What Gives?

[blue rare]

Throughout the ages of mankind, there have been certain sagacious men and women who have made it their business to explore the fathomless depths of the most arcane and abstruse realms of knowledge. Necromancers, alchemists, the artists of the Renaissance, tantric healers, philosophers, astrophysicists, plumbers, and the guy who somehow keeps my car running, to name but a few.

It gives me a great sense of comfort that there are women and men out there—countless multitudes of them—who are vastly more intelligent, skilled, and disciplined than myself. People who are able to design buildings that won’t fall down, build airplanes that won’t tumble from the sky, decipher radioactive signals from the outer edges of the universe, conduct a symphony, execute a Black Swan pas de deux, or bake a perfect croissant.

There are so many things, after all, that I am both unable and unwilling to do for myself. I am not completely helpless, of course. I consider myself to be a competent driver, I can talk a bit about movies, music, books, and art, and can make a passable moussaka. But I will have nothing to do with baking or electrical wiring, amongst a myriad of other things. I would no more think of repairing my own hot water heater, for instance, than I would attempt to plumb the mysteries of the kabbalah or perform gallbladder surgery upon myself. I hire someone to do my taxes, because whenever somebody talks to me about anything to do with finances it always seems to me like they are recounting a long and boring story in some made-up and gibberish-y language.

It’s exhausting to even think about developing the seemingly supernatural skills that some people have. I begrudge the half hour or so it takes to follow the manufacturer’s instructions for assembling a propane barbecue, never mind devoting the ten thousand hours that it takes to master playing a French horn.

As a mere ordinary mortal—and a barely passable one at that—I tend to have an almost superstitious admiration for the sort of people who operate at the highest levels of human proficiency. I think of them as rarefied creatures, a breed apart from regular human beings like myself, who do everything in an okay but half-assed kind of way. Some illogical part of me wants to think that they are not merely good at one thing, they are superb at everything. I like to imagine, for instance, that any woman who can pilot a commercial airliner probably also learned to ride a bicycle by the time she was six months old, speaks seven languages, and could, if she chose, scale K2 or translate Finnegan’s Wake into Japanese.

I am always a little disconcerted, disappointed even, when I have some inkling that they might be just human beings after all. I want them to be perfect. I don’t like to overhear my doctor telling her receptionist that she locked herself out of her car that morning, or wore two different shoes to work.

Above all, I would like to think that the people who actually make decisions on behalf of our magnificent, ever-so-fragile planet are operating at a pretty high level of understanding. I am not naive; I know that politicians and captains of industry are often insatiably hungry for wealth and power. But I had always believed that anybody who got to a significant level of influence in a democratic nation must—surely?—have at least a few principles, a deep understanding of complex issues, and some respect for the institutions that prevent us from toppling into base and bloody savagery.

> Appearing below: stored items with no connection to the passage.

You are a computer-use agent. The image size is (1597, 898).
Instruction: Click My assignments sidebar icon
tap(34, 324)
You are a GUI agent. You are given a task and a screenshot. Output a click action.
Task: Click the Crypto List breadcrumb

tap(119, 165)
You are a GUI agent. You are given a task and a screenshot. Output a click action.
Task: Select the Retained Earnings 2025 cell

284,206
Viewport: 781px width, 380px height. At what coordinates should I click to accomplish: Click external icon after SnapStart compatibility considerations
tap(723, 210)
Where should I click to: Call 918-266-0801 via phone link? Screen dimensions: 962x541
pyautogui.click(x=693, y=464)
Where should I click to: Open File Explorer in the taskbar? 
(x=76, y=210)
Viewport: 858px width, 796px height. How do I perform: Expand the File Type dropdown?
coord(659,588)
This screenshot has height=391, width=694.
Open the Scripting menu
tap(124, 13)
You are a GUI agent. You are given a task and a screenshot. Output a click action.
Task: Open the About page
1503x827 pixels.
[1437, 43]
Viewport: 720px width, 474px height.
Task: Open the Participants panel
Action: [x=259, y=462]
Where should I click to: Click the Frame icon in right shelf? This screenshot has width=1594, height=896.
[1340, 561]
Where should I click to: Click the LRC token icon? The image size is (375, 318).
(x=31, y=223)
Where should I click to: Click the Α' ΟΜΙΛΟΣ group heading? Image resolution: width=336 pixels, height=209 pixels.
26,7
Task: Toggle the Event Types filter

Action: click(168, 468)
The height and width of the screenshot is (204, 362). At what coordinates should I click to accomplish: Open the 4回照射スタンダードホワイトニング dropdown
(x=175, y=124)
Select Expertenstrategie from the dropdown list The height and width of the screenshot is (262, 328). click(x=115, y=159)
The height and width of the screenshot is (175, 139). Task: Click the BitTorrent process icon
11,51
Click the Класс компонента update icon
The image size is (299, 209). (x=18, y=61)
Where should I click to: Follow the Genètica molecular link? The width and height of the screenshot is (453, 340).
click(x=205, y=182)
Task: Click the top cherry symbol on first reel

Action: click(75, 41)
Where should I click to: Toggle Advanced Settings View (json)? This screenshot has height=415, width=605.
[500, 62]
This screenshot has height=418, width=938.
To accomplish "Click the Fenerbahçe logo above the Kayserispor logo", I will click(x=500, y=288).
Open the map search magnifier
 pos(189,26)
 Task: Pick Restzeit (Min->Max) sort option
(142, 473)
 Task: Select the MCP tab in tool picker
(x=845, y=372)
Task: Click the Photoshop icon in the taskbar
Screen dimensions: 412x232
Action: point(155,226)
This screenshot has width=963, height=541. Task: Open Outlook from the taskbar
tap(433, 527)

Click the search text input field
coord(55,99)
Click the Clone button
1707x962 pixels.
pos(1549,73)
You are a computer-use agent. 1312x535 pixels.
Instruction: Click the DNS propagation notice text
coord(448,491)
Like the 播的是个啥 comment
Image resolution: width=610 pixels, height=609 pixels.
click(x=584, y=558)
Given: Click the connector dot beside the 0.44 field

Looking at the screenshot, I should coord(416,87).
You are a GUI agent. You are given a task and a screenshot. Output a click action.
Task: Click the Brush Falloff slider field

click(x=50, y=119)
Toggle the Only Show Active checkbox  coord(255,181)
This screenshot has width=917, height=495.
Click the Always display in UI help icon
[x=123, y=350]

Well, colour me disillusioned. I mean, if we had fewer options to choose from, and less potential as a species, it might be more understandable. But to have such a wealth of brilliance all around us, in every corner of the world, and to willingly, knowingly, put the future of our planet in the hands of the very dregs of humanity seems bewildering. A thug/mobster/rapist over there; a smug, oil-mongering quisling over here. Neo-Nazis? Sociopathic media tycoons? Venal, emotionally stunted tech- and finance-bros? People I wouldn’t trust to manage a 7-11 are now grinding away at all the levers of power. What the fuck gives, homo sapiens?!

Like I say, I’m nobody’s idea of a genius. But it seems to me that we could—and must –do a whole lot better than that. I’m just hoping smarter people than me are thinking about a solution.